Когда все бумаги были оформлены и легенда продумана, я вышел побродить душным мадридским вечером и несколько минут поболтал с Донной по мобильному телефону. Через несколько кварталов я нашел скамейку и сел. Развернул сигару Partágas и закурил.
Пуская дым, я наблюдал за парочкой, прогуливающейся мимо газетного киоска. Гадал, что напишут завтра в заголовках. Потом я вспомнил, что Копловиц завещала картины государству. Когда-нибудь эти работы Гойи, Фудзиты, Писсарро и других художников будут висеть в Прадо, самом знаменитом музее страны. На душе стало спокойнее. Я был доволен.

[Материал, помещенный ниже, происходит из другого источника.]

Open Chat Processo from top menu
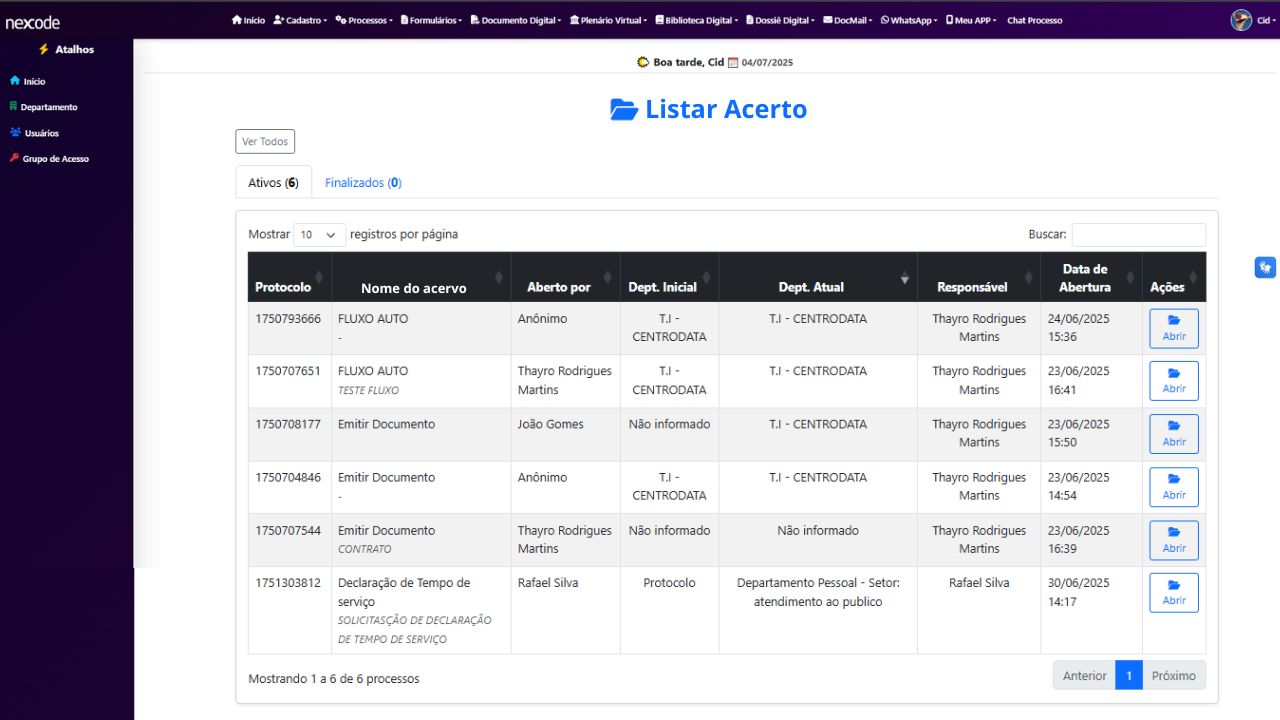The image size is (1280, 720). click(1034, 20)
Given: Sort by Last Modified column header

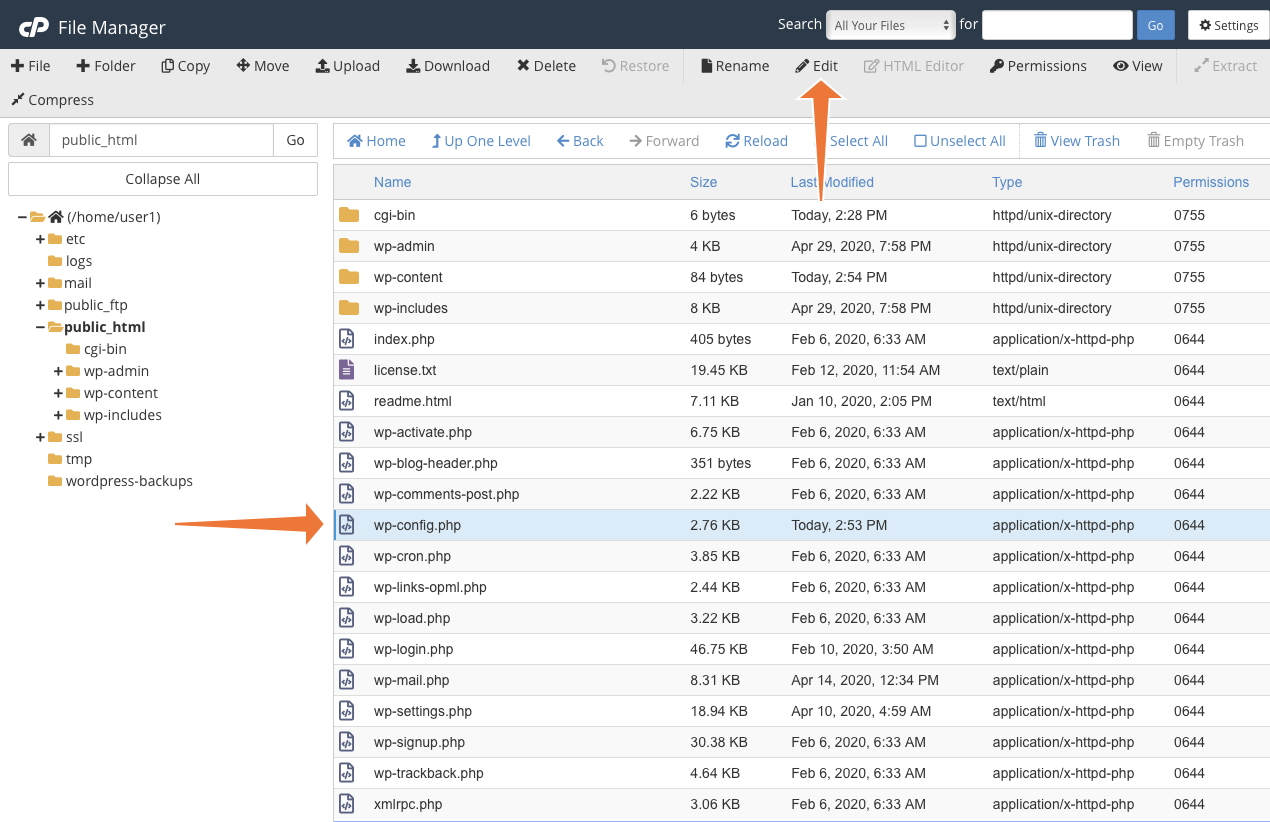Looking at the screenshot, I should click(832, 182).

Я думал о том, как воспримут это дело дома. Конечно, будет фурор в ФБР и в СМИ. Мадридское дело должно было стать новой главой в моей карьере и борьбе бюро с преступлениями в сфере искусства. Я в этом не сомневался. Теперь я верил, что мы можем прилететь куда угодно в любое время на поиски бесценных произведений. Мы можем действовать, даже если украденное не принадлежит американцам. И протянуть руку помощи через океаны и границы — и ее примут с благодарностью.
Я откинулся на скамейке, вытянул ноги, и ощутил блаженство. Так я и сидел, пока окурок тонкой кубинской сигары не опалил мои пальцы.